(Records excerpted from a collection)
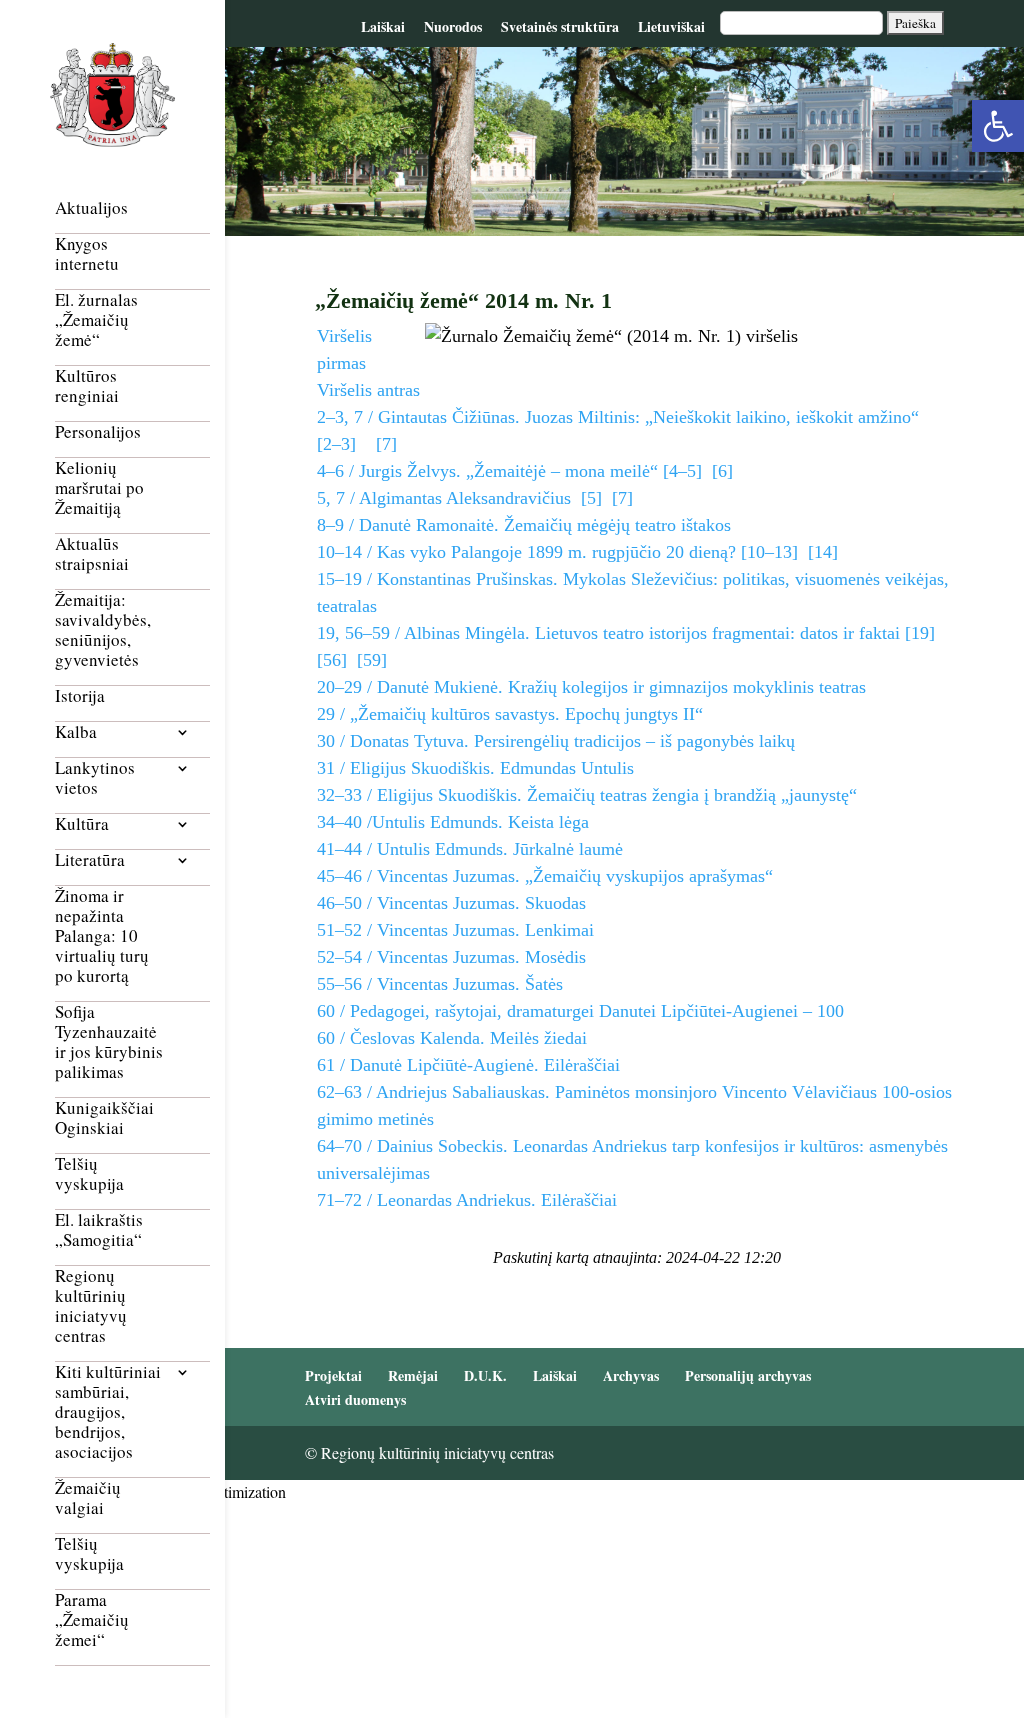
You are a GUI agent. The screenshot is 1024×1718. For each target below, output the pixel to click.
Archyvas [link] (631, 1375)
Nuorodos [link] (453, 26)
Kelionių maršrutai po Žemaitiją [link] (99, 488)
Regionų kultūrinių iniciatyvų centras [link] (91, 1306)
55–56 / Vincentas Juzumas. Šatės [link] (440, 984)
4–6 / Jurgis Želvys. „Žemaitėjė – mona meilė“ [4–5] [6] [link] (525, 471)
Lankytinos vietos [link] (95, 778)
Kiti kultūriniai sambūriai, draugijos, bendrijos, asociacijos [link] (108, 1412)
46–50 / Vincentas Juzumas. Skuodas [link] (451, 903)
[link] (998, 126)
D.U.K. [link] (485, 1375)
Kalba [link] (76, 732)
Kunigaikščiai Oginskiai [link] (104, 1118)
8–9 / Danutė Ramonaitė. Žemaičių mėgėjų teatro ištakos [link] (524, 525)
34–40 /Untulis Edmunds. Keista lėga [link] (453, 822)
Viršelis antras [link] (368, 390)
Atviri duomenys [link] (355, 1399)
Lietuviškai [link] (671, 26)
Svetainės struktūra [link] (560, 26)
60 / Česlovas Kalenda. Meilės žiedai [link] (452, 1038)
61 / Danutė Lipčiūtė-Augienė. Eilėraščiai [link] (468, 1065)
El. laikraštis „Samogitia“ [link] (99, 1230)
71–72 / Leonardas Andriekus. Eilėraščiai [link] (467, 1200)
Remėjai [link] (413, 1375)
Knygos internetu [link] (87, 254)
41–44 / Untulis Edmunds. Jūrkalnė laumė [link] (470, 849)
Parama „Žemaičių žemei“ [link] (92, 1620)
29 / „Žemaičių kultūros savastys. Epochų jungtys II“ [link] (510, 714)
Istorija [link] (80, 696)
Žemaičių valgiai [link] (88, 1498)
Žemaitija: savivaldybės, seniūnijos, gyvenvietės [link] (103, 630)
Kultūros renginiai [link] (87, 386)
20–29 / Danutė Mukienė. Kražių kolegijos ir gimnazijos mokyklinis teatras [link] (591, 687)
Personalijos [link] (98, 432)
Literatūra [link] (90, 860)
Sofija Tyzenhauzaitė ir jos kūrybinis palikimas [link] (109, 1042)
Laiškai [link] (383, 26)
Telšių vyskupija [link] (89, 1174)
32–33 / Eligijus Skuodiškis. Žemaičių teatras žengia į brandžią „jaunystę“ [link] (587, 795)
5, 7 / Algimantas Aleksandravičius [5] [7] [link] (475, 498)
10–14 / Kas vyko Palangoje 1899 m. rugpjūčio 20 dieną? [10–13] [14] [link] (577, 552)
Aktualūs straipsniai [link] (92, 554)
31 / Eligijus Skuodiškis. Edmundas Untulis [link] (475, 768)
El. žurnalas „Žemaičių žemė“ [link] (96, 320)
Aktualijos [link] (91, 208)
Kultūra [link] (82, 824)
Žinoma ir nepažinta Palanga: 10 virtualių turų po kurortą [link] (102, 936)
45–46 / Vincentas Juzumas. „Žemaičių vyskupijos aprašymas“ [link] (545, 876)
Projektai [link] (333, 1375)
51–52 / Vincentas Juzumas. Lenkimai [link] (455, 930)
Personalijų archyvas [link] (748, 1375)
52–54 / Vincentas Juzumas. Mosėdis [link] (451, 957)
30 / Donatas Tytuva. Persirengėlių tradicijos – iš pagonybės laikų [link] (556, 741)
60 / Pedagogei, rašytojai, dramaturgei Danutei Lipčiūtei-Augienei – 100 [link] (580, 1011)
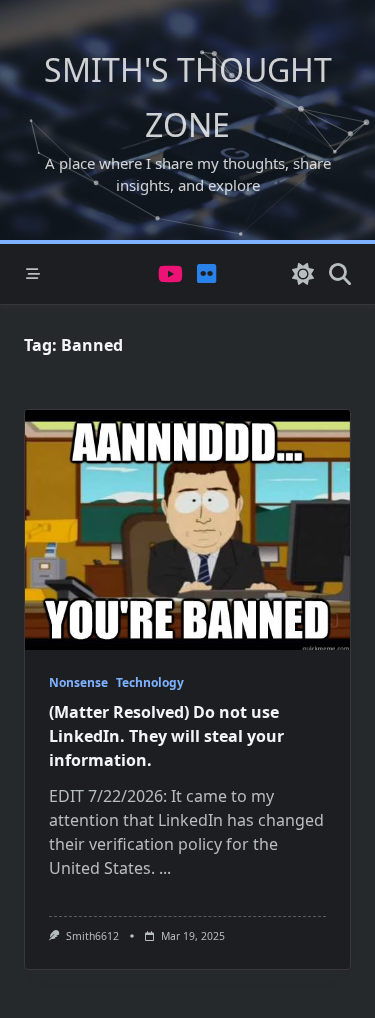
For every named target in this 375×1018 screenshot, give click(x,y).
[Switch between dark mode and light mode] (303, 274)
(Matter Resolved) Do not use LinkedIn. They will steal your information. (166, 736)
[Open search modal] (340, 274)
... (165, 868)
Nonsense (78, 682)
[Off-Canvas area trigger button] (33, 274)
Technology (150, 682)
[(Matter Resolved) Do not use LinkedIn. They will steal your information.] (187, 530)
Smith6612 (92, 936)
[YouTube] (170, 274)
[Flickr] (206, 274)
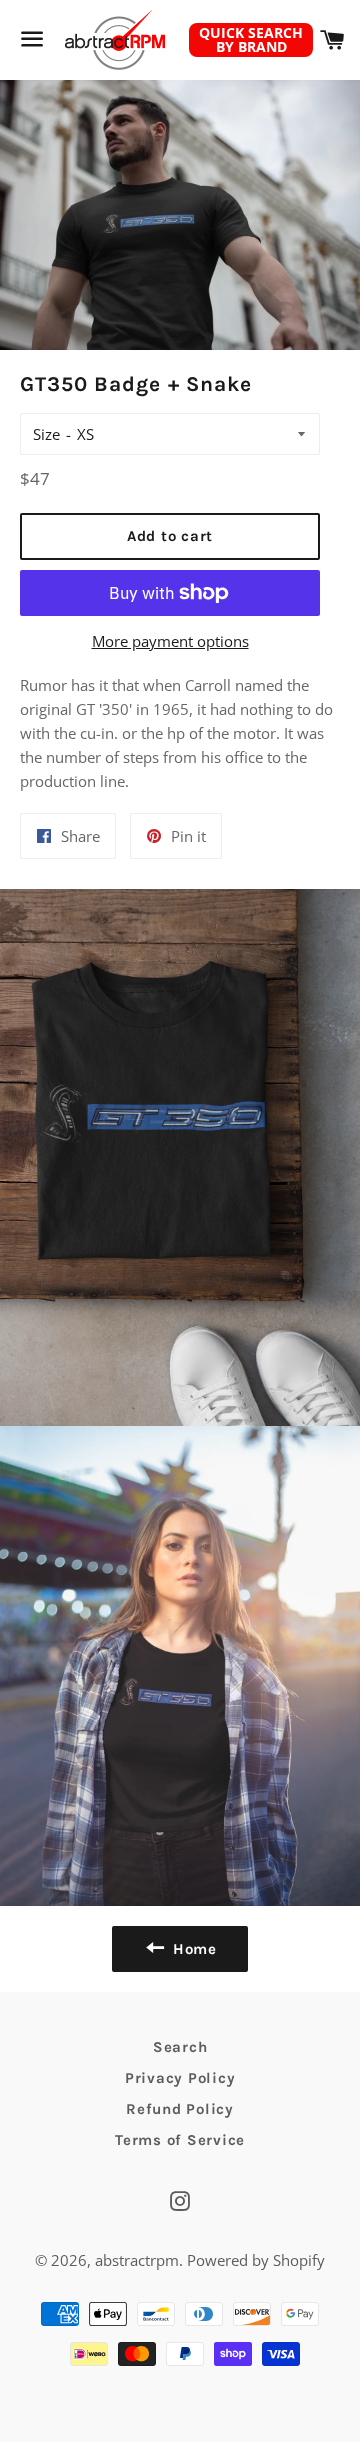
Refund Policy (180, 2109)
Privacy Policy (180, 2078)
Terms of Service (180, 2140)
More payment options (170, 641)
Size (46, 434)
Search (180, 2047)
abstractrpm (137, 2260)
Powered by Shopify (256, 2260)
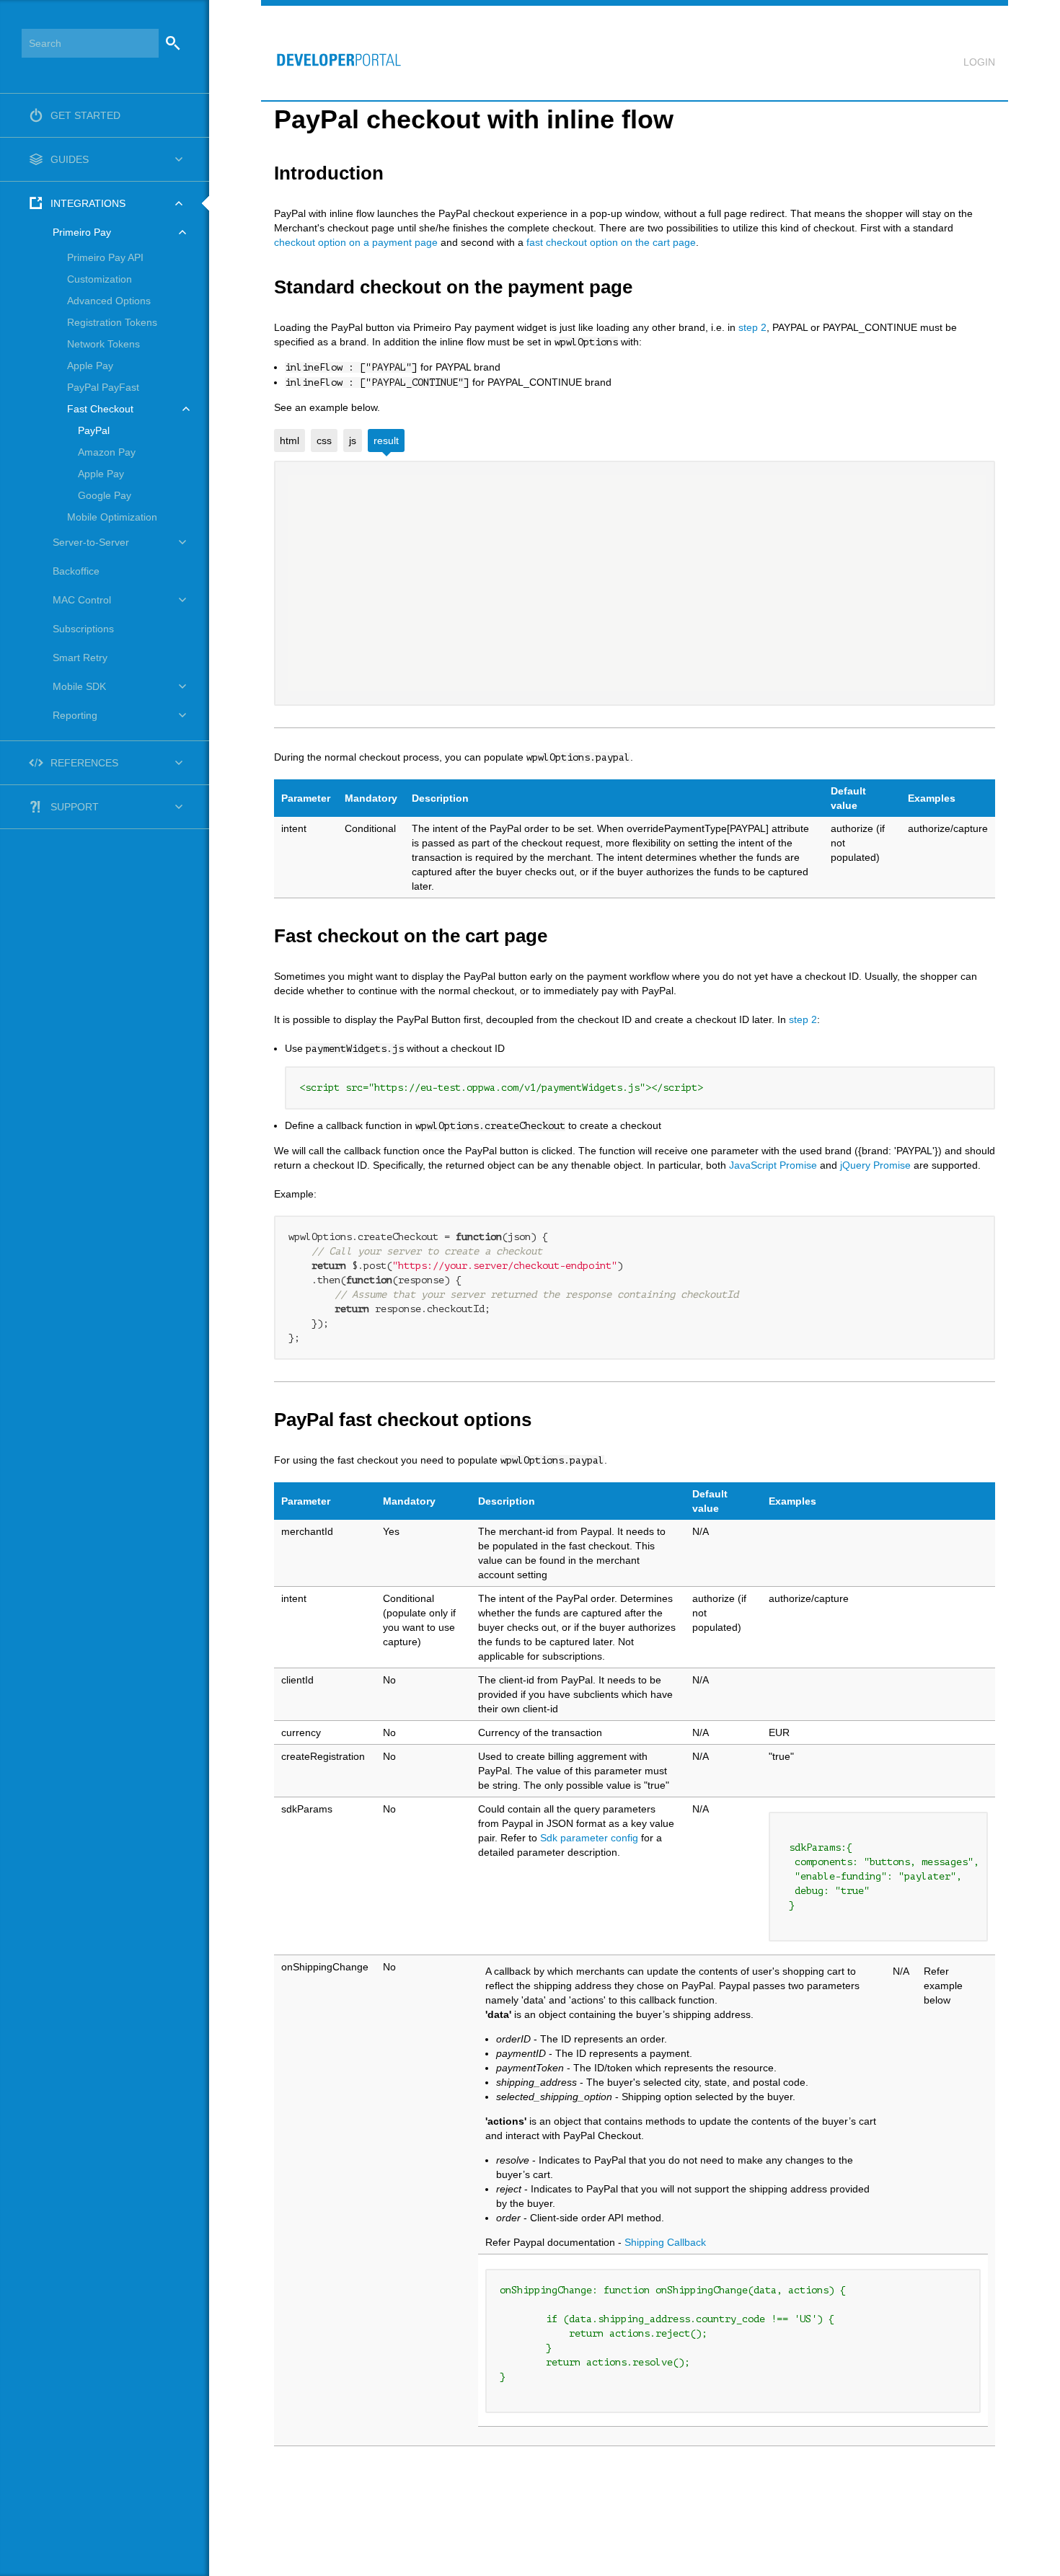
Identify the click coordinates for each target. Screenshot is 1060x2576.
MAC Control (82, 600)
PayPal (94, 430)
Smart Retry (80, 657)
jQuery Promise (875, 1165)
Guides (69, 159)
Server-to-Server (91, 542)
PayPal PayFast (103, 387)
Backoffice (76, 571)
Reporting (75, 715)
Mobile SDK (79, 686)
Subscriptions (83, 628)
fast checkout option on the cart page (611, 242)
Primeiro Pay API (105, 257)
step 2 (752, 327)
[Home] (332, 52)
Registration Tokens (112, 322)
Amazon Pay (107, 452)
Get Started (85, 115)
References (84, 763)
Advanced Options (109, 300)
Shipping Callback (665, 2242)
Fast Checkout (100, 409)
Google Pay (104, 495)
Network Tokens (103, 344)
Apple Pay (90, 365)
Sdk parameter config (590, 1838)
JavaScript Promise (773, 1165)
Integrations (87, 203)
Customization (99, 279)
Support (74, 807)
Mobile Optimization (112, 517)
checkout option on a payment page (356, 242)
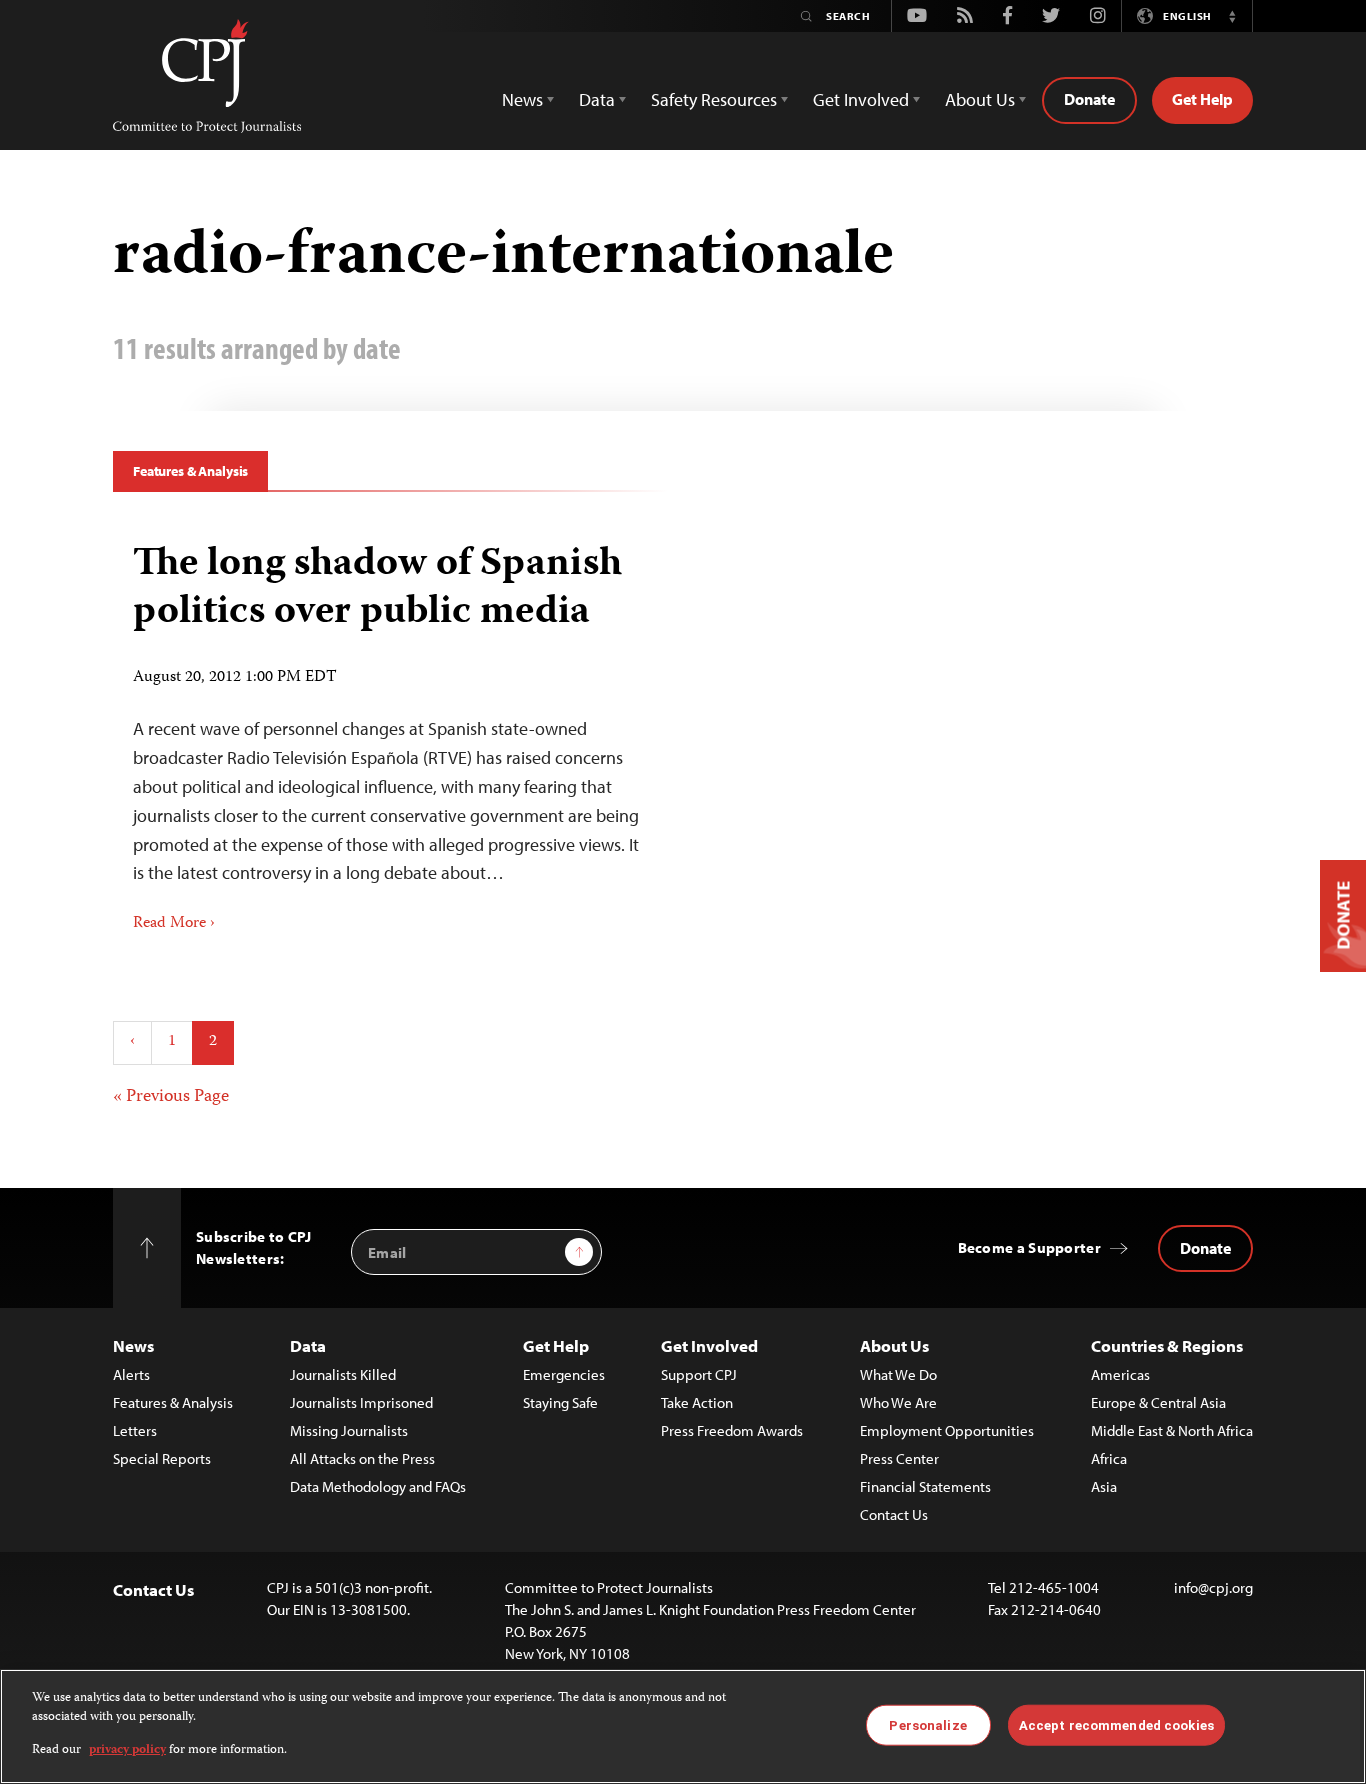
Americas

▶ _WORK INSTRUCTION_
In which lines of the records does the word "page" appear? Copy each of them.

▶ _SOLUTION BELOW_
fast checkout option on the cart page (611, 242)
checkout option on a payment page (356, 242)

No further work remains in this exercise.